Ela também representa a sociedade civil na Associação Brasileira de Avaliação de Impactos Ambientais, atua no projeto Manuelzão, vinculado à Universidade Federal de Minas Gerais (UFMG), e é integrante do Subcomitê de Bacia Hidrográfica do Ribeirão Onça, vinculado ao Comitê do Rio das Velhas.
Confira a entrevista completa:
Brasil de Fato MG – Qual é o atual cenário ambiental do Brasil?
Carla Wstane – O cenário ambiental hoje no Brasil está cheio de contradições. Nós entendemos a nossa potencialidade mundial, enquanto um país rico em diversidade socioambiental, fortalecendo esse ponto de vista como anfitriões da COP 30. Simultaneamente, vivemos os efeitos das emergências climáticas na pele, como é o caso das enchentes no Rio Grande do Sul, das quais nós ainda nem nos recuperamos.
Vivenciamos ainda uma tentativa de desmonte do licenciamento ambiental no país, por meio do PL 2159, que estamos chamando de PL da devastação. Além disso tudo, temos o fantasma da exploração de petróleo e de minério no Rio Amazonas, em plena urgência de mudar a nossa matriz energética.
São muitos pontos contraditórios.Empresas que destroem o meio ambiente, acusadas de crimes ambientais, estão patrocinando a cobertura da COP 30, por exemplo.
O cenário que se apresenta é, cada vez mais, de um cerco. A atuação institucional, do governo e das empresas, parece vender uma ideia, mas age de forma contrária ao enfrentamento à emergência climática.
Tudo isso é muito problemático e o cidadão precisa se inteirar sobre o que está acontecendo, porque o que se apresenta são “boiadas passando”.
No Instituto Guaicuy, estamos na rede de parceiros pela integridade da informação sobre a mudança do clima. Nós vemos a dificuldade que tem sido combater essas narrativas, as fake news, e, ao mesmo tempo, defender nossas serras, águas e florestas. Então, vejo muitas contradições e, ao mesmo tempo, muita coisa para ser feita. Há uma grande importância em nos voltarmos para nossas potencialidades, para nosso cuidado, e para a atenção com o meio ambiente.
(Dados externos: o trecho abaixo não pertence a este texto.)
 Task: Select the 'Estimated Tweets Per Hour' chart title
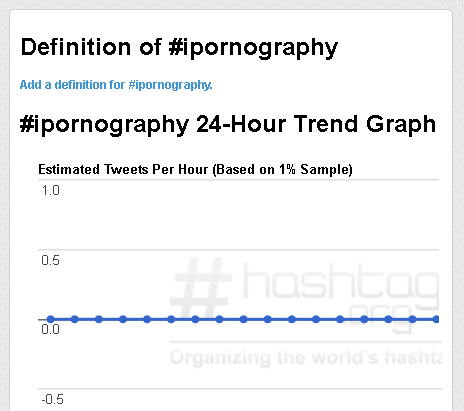pyautogui.click(x=195, y=169)
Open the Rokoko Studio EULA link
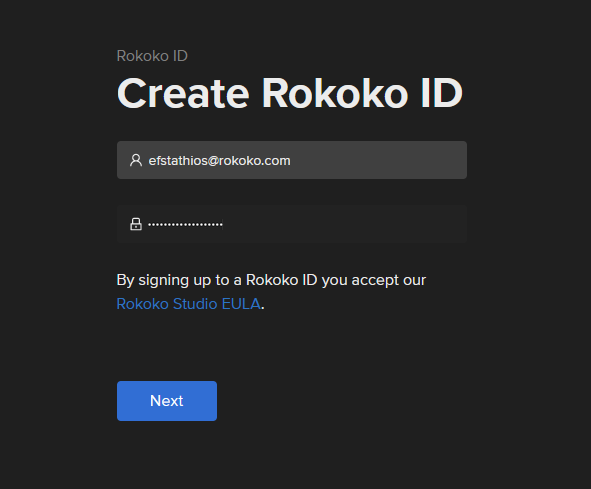 (x=188, y=304)
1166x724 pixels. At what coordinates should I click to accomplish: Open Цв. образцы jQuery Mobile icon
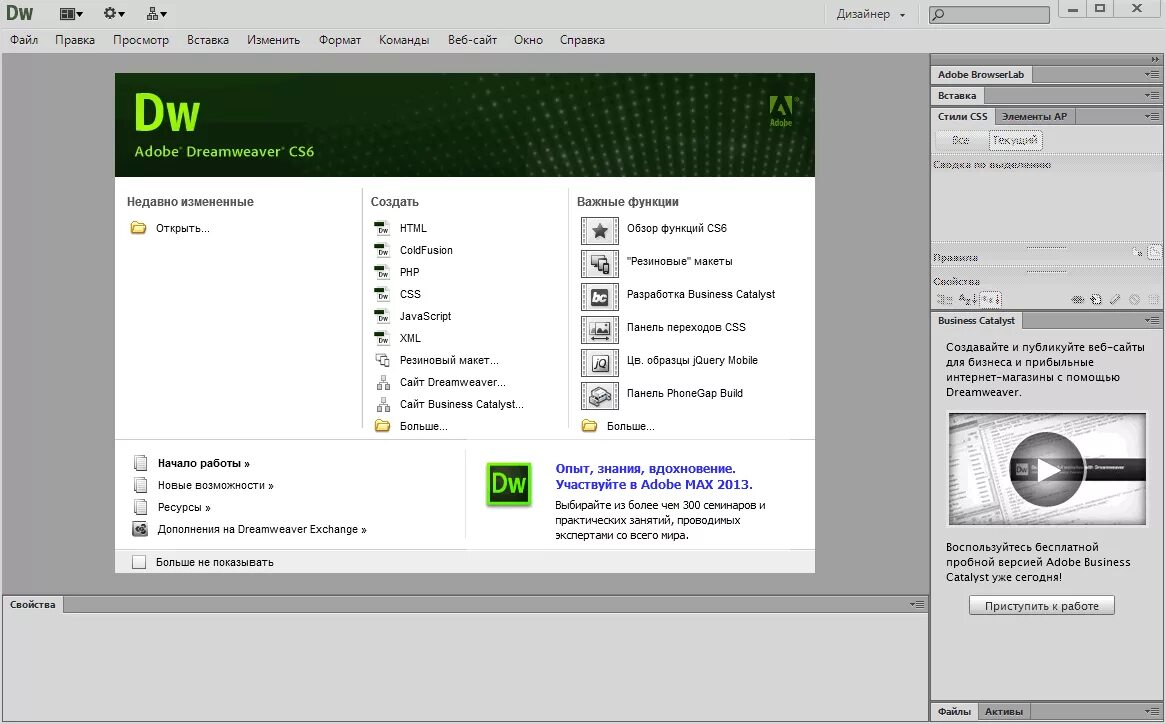(x=599, y=361)
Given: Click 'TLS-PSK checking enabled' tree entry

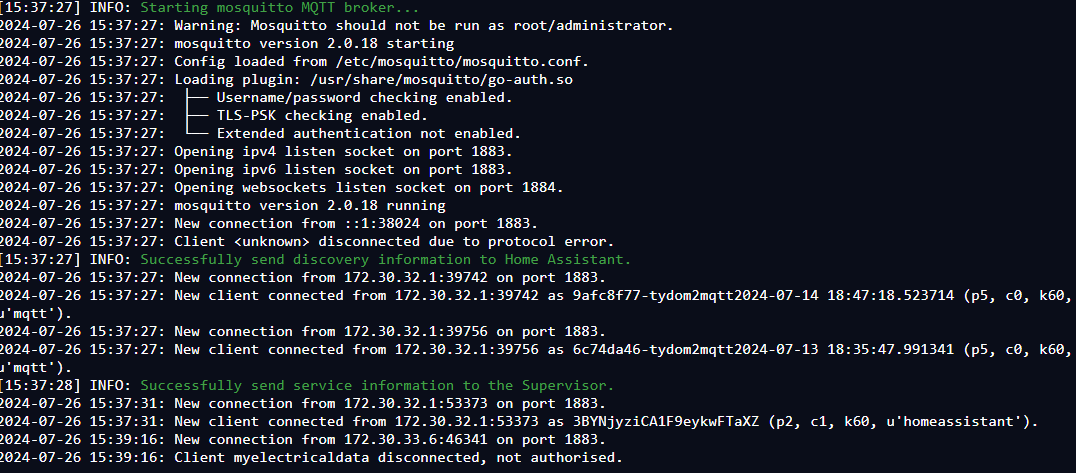Looking at the screenshot, I should pyautogui.click(x=322, y=115).
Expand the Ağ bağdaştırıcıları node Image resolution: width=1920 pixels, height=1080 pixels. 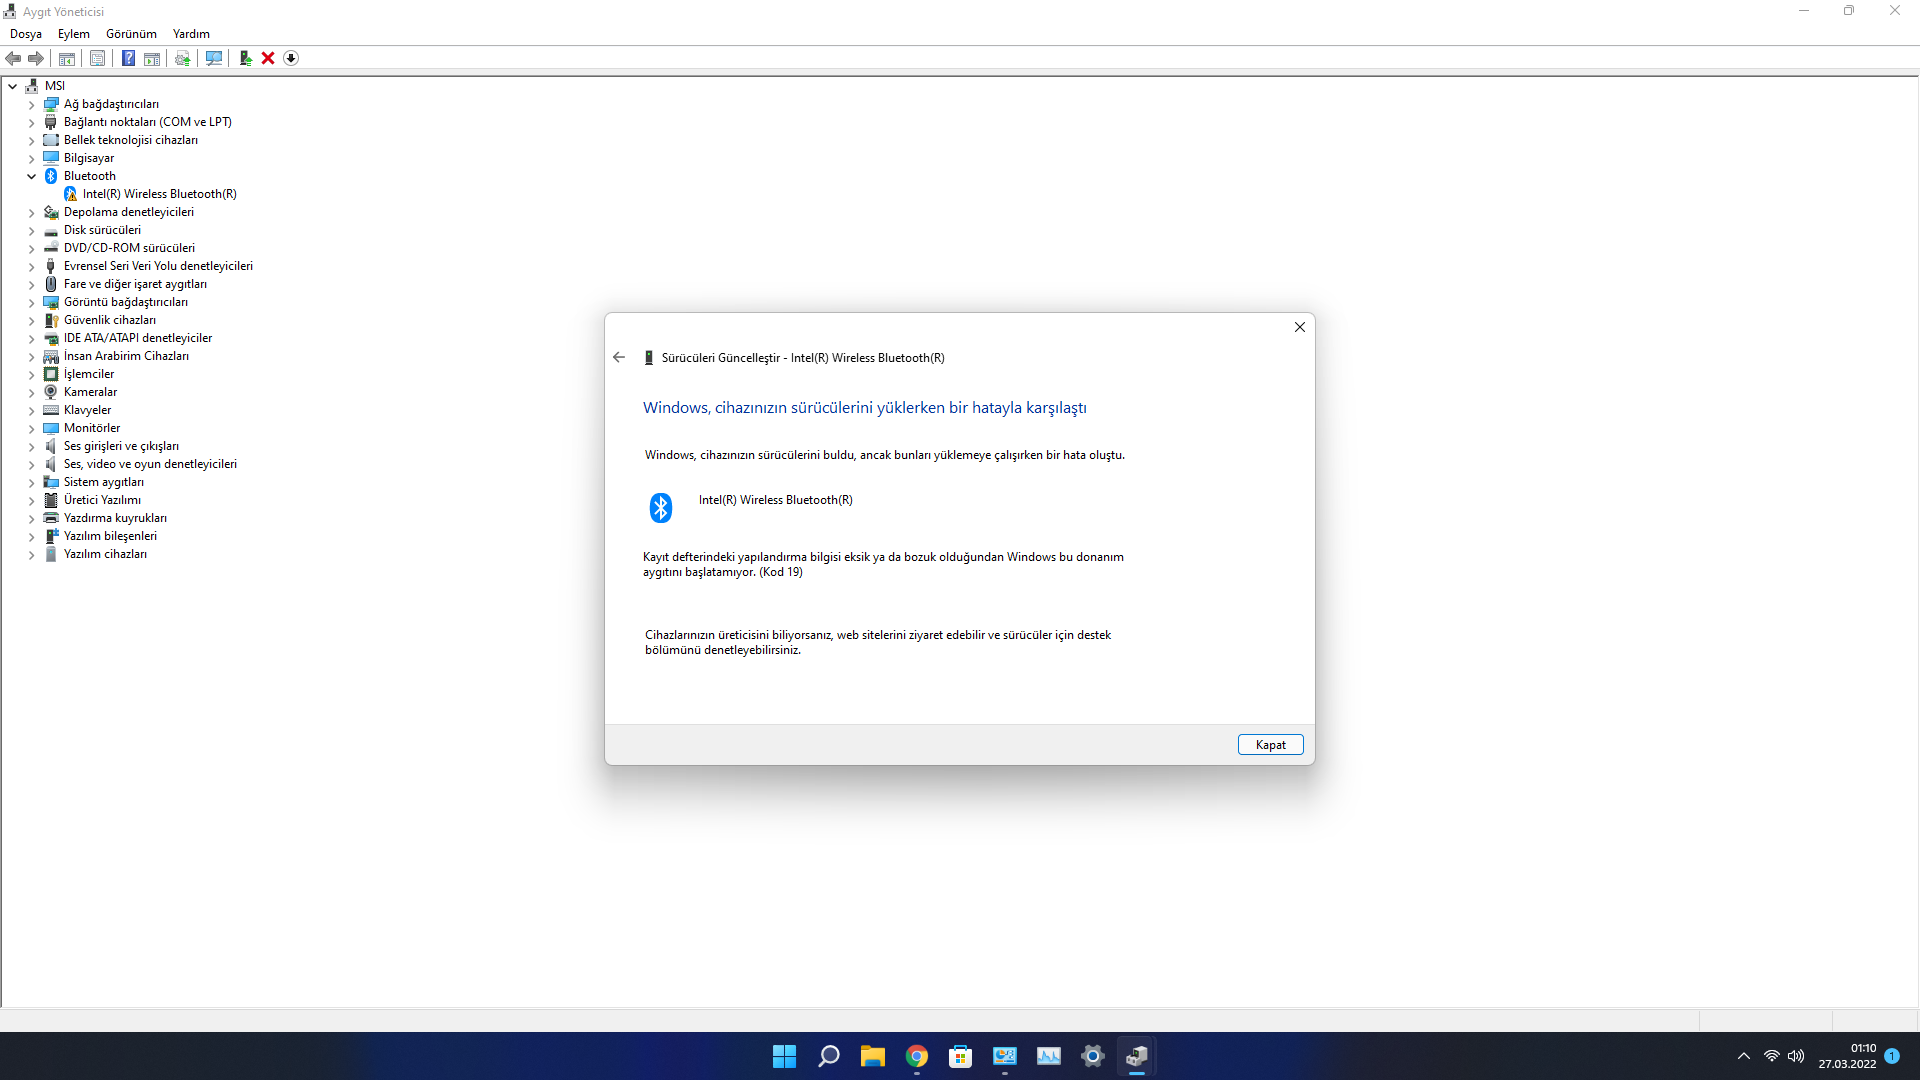[x=31, y=104]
E em Minas Gerais, como você caracteriza o atual contexto?
Aqui, o cenário é parecido. A atuação das mineradoras, principalmente, mas também de grandes empreendimentos de forma geral, impactam a paisagem e as dinâmicas regionais de uma forma cumulativa. Isso é um grande desafio para a gestão ambiental do século 21 e ainda mais com a proposta de mudar as regras de licenciamento, que já são frágeis, trazendo para o Brasil uma fragilidade maior.
Em Minas, o desafio é especialmente agravado. Nós temos eventos severos que podem chegar aqui, com potencial de colocar tudo em risco, por exemplo, as grandes barragens de rejeito que ainda existem.
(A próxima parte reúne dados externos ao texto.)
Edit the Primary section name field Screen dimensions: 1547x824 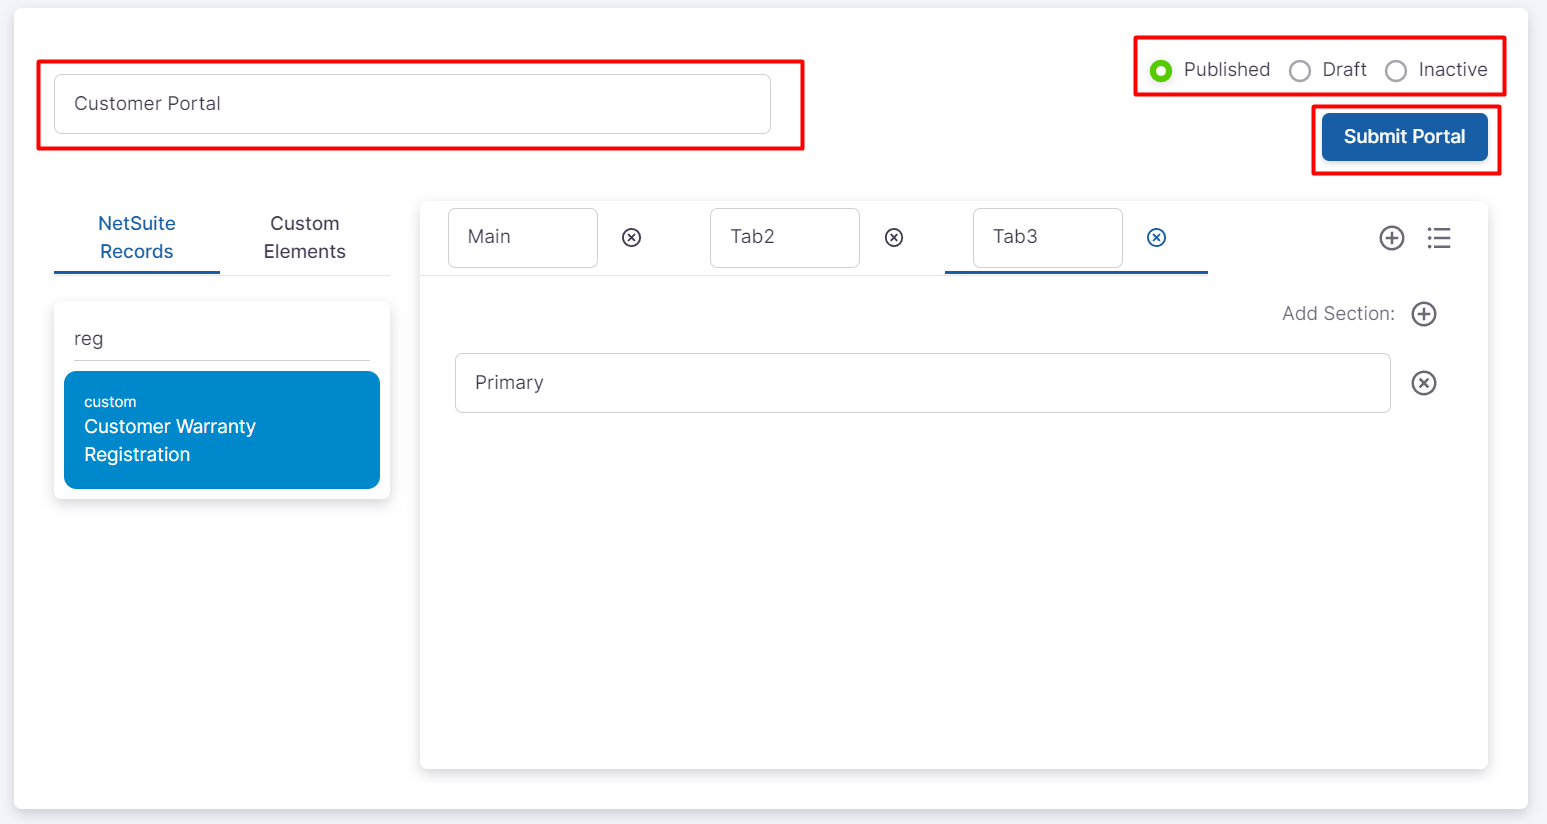[x=922, y=383]
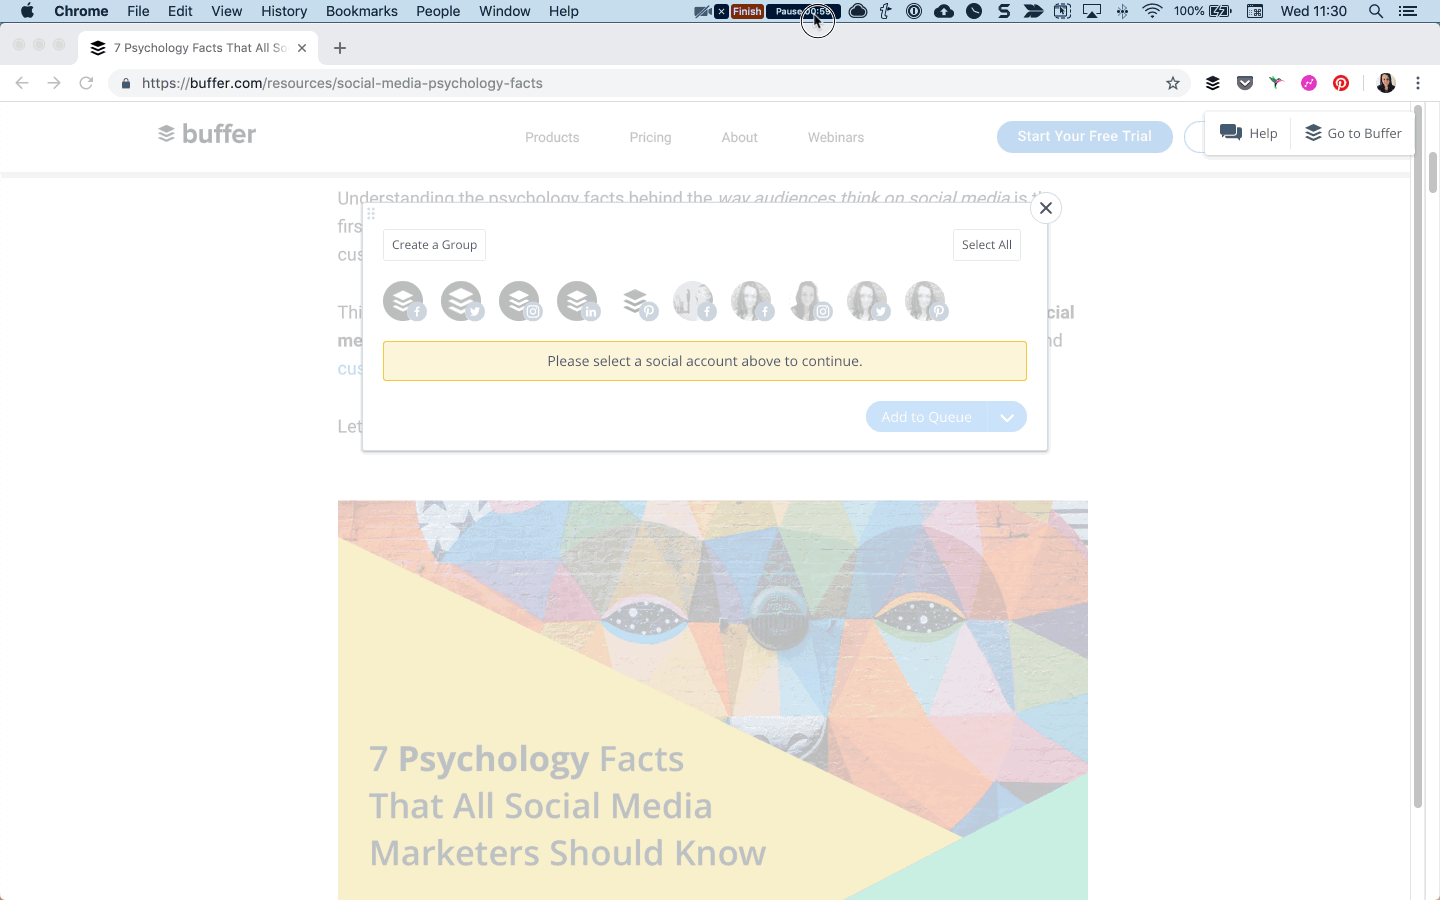This screenshot has height=900, width=1440.
Task: Click the Create a Group button
Action: coord(434,244)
As mineradoras continuam atuando em situações que demandam um melhor entendimento das dimensões sobre os impactos ambientais. É muito importante pensar o impacto ambiental em um território, em uma bacia hidrográfica, além da importância de dialogar com as diferentes populações que estão expostas a todos esses danos ambientais.
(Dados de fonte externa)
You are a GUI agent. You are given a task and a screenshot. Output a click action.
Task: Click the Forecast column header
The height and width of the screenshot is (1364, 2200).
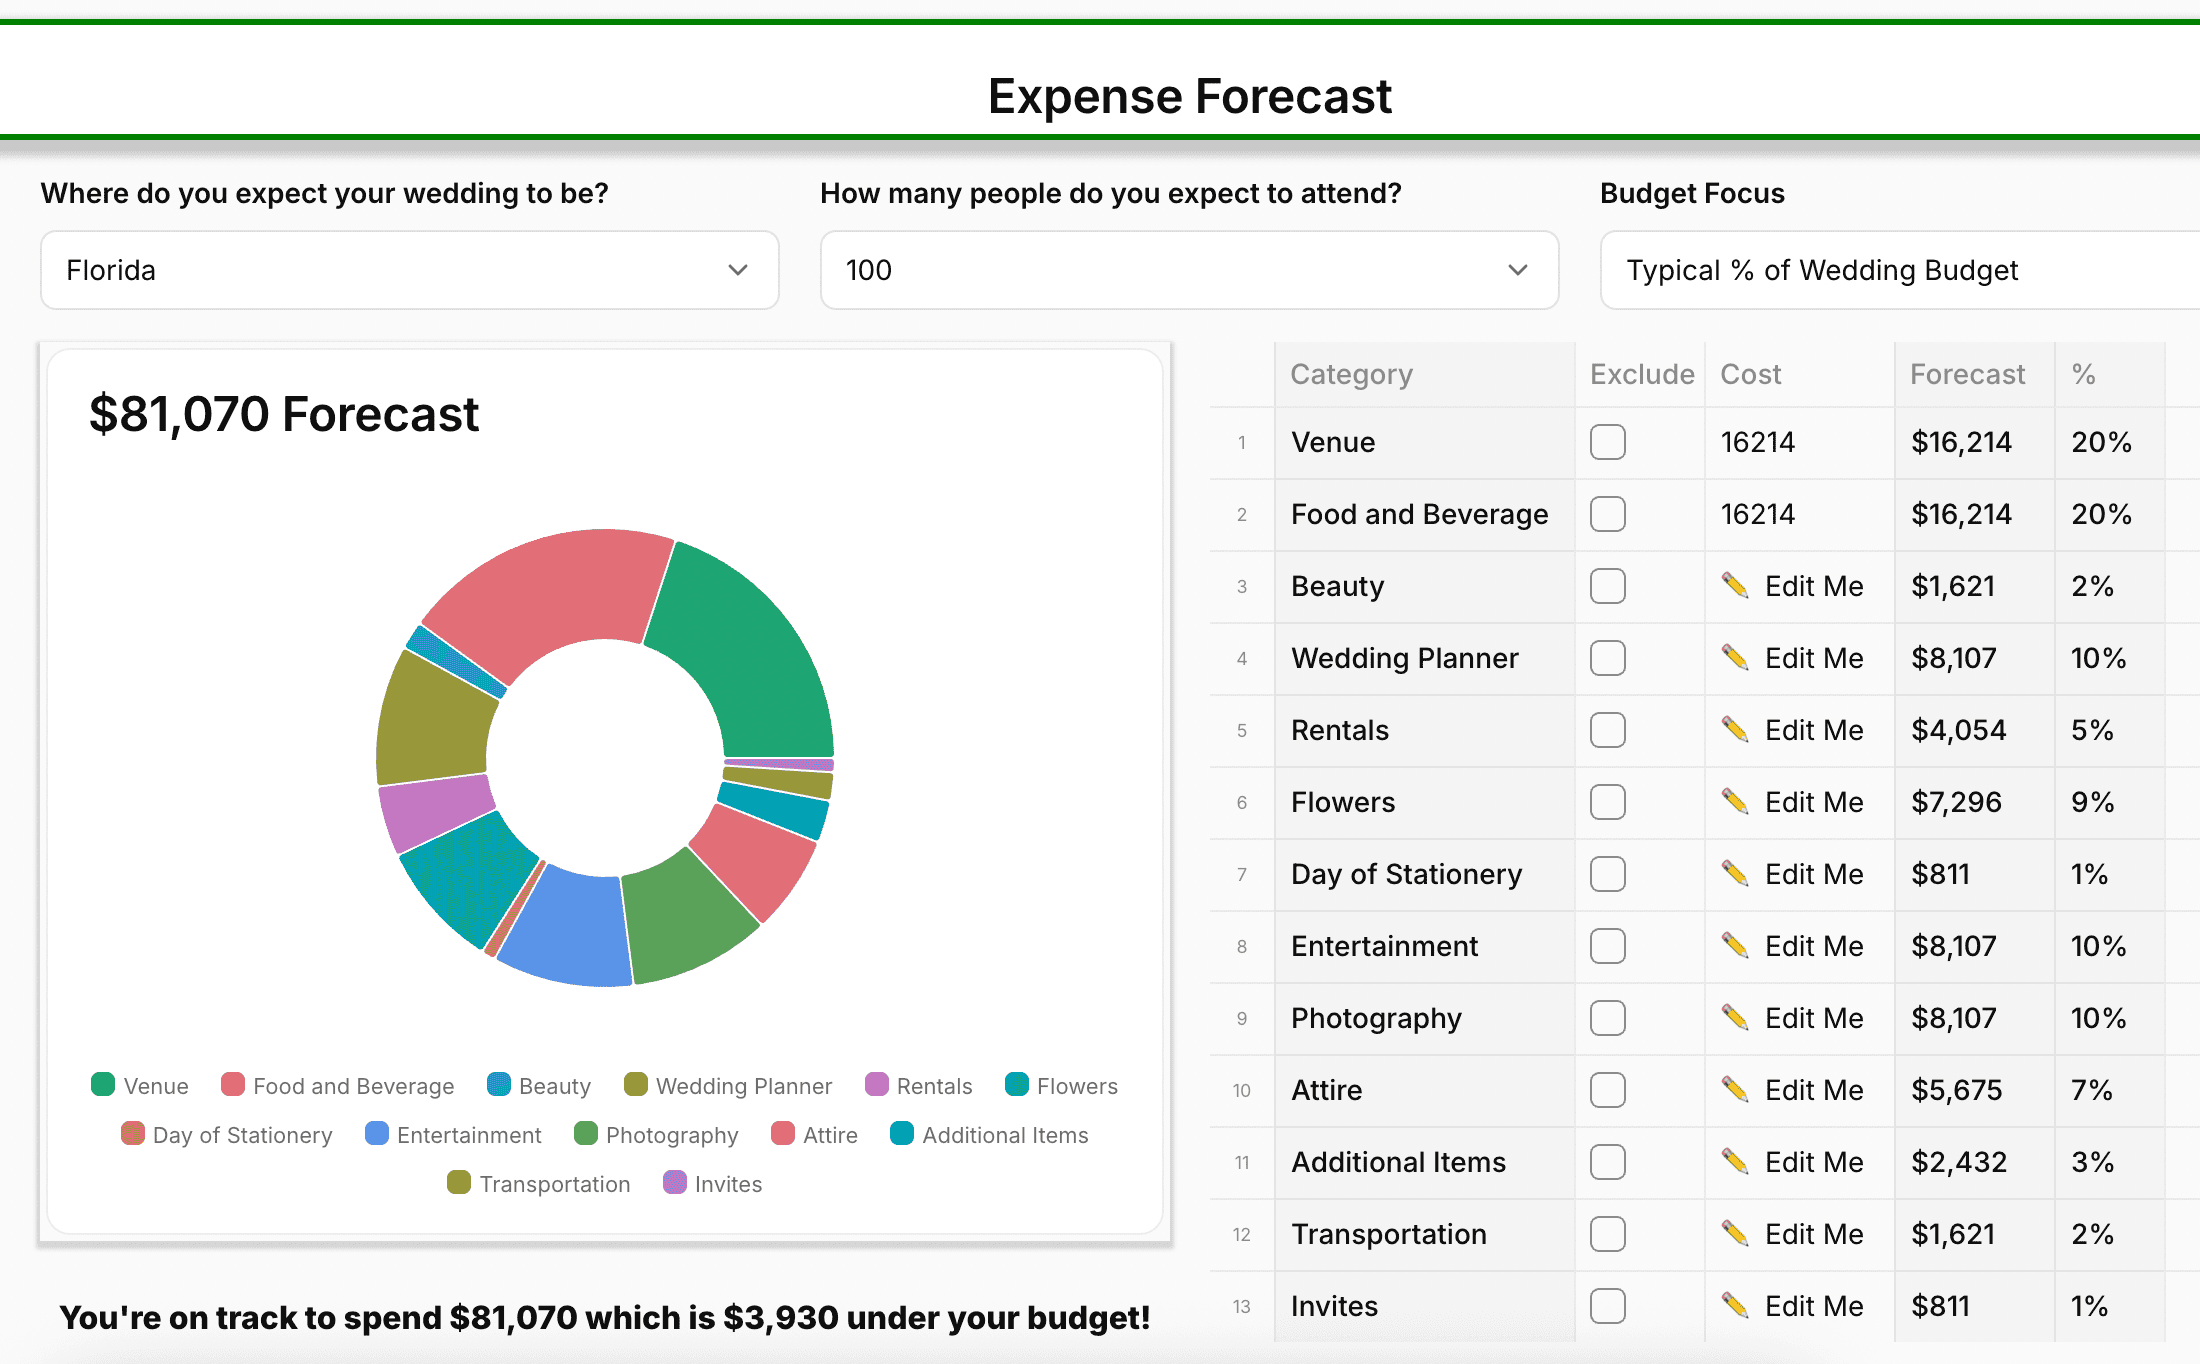(1966, 374)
Por exemplo, o licenciamento para a mina Apolo, da Vale, que propõe pilhas de rejeito de estéril, mini minas, em territórios que sofrem diretamente com a pressão ambiental, pela mineração, em áreas de grande concentração de atividades que, muitas vezes, são licenciadas de forma dispersa, individualmente.
O próprio Estado não quer olhar para esses licenciamentos de uma forma mais complexa e sinérgica, como deveríamos olhar para o quadrilátero aquífero-ferrífero, onde temos muitos empreendimentos desse porte.
Um tema que vem chamando muita atenção nas últimas semanas é o PL da Devastação. Na sua perspectiva, quais são os possíveis impactos ?
Se for aprovado, os impactos podem ser devastadores: mais desmatamento, degradação ambiental, ameaças aos territórios indígenas, quilombolas e à toda a sociedade. Eu acho importante pensarmos sobre licenciamento ambiental e avaliação de impacto ambiental, que atualmente é aplicada nos casos de grandes empreendimentos, porque esses mecanismos têm um papel extremamente relevante na nossa política nacional de meio ambiente e na Constituição Federal.
Cabe ao licenciamento possibilitar que esses novos empreendimentos sejam implantados, mas desde que condições socioambientais também sejam atendidas. Sem um licenciamento adequado, não é possível garantir um ambiente que permita qualidade de vida e de saúde às pessoas e a outros seres vivos.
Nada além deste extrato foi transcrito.